Alliston criticised Mrs Briggs and claimed she was responsible for the crash in a string of posts on social media in the days that followed.

Charlie Alliston was convicted of "wanton and furious driving"
Charlie Alliston was convicted of “wanton and furious driving” (Lauren Hurley/PA)

Jurors heard Alliston’s trendy “fixie” bike was not legal to use on the road without being modified to add a front brake.

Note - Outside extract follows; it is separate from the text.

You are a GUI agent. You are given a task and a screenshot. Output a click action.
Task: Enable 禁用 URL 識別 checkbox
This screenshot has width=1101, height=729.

He bought the £700 Planet X bike second-hand for £470 in January last year, telling the vendor he wanted to use it for track cycling.

Crash investigators who studied CCTV of the incident concluded Alliston would have been able to stop and avoid the collision if the bike had been fitted with a front brake.

But giving evidence in his trial, Alliston, now 20, from Bermondsey, south London, claimed not to know the bike was illegal on the road and told jurors he was not riding recklessly.

He said: “At all times I would know what I’m doing and completely responsible for my actions. I did not get a kick or enjoyment out of not being safe.”

Matthew Briggs speaks to the media outside the Old Bailey
Matthew Briggs speaks to the media outside the Old Bailey (Dominic Lipinski/PA)

Mr Briggs, from Lewisham, south London, sat in court throughout the trial, during which the CCTV footage of the crash was played several times.

In a statement read in court, he paid tribute to his “wonderful” wife, saying: “She was quick to smile, slow to judge and even slower to anger.”

Duncan Dollimore, of Cycling UK, said: “Riding a fixed wheel bicycle on busy roads without a front brake is illegal, stupid, and endangers other road users especially pedestrians.”